(Task goal): Start to finish, print the entries exactly, and carry none of the pictures over.

Stored data entries:
%%
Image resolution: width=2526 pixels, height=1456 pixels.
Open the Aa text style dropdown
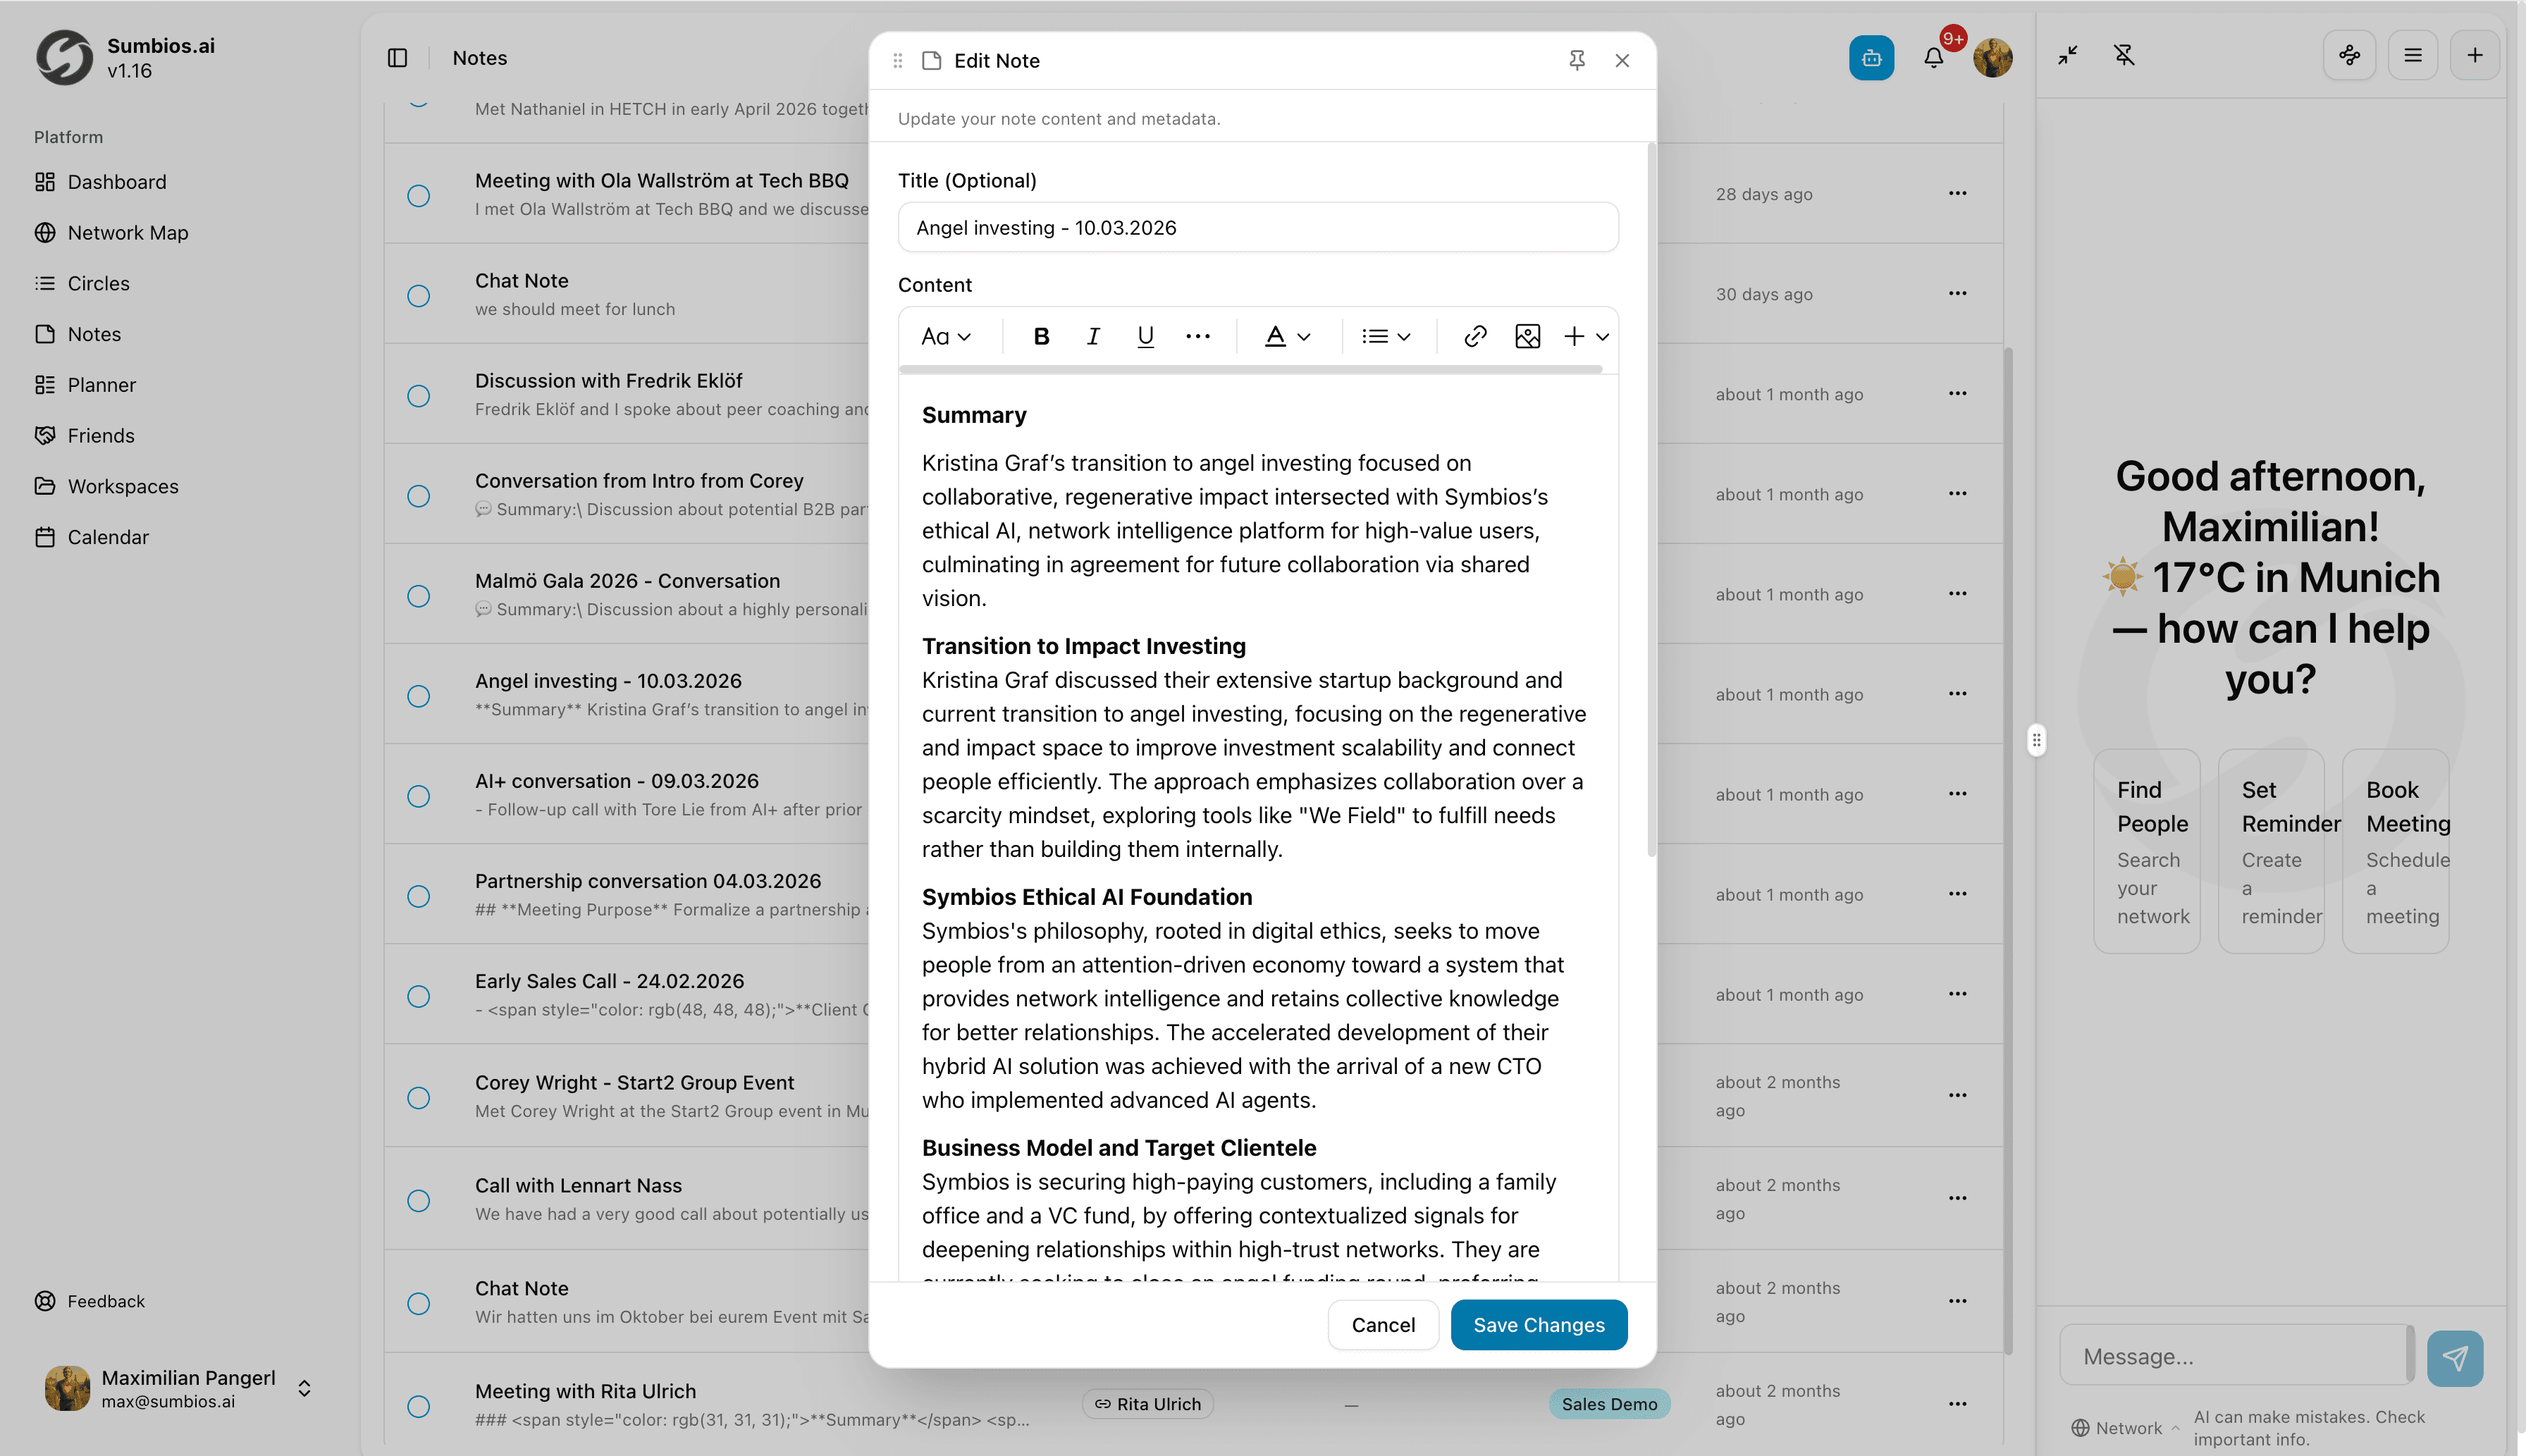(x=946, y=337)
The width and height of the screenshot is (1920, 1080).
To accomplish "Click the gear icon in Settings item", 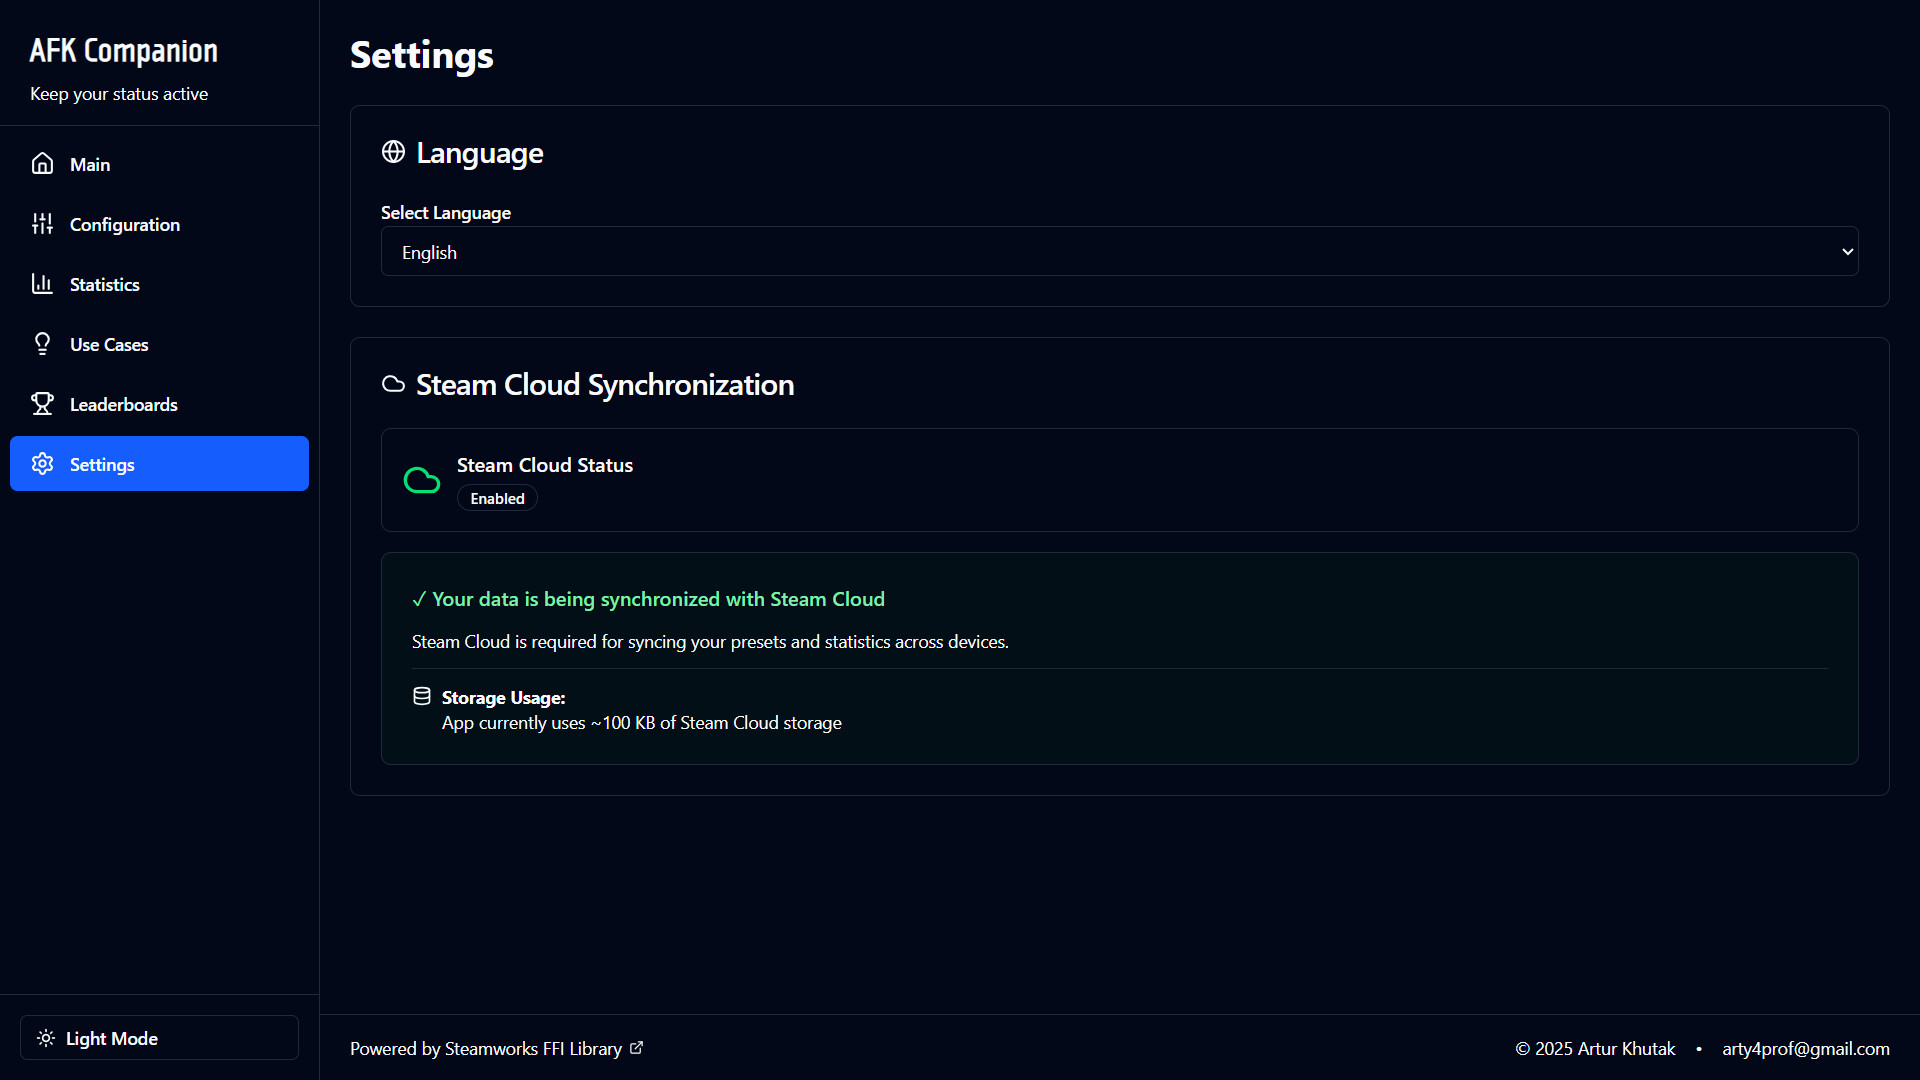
%%
(The completed task):
Image resolution: width=2526 pixels, height=1456 pixels.
Open the Aa text style dropdown
(x=946, y=337)
The width and height of the screenshot is (1920, 1080).
To accomplish "Click the gear icon in Settings item", 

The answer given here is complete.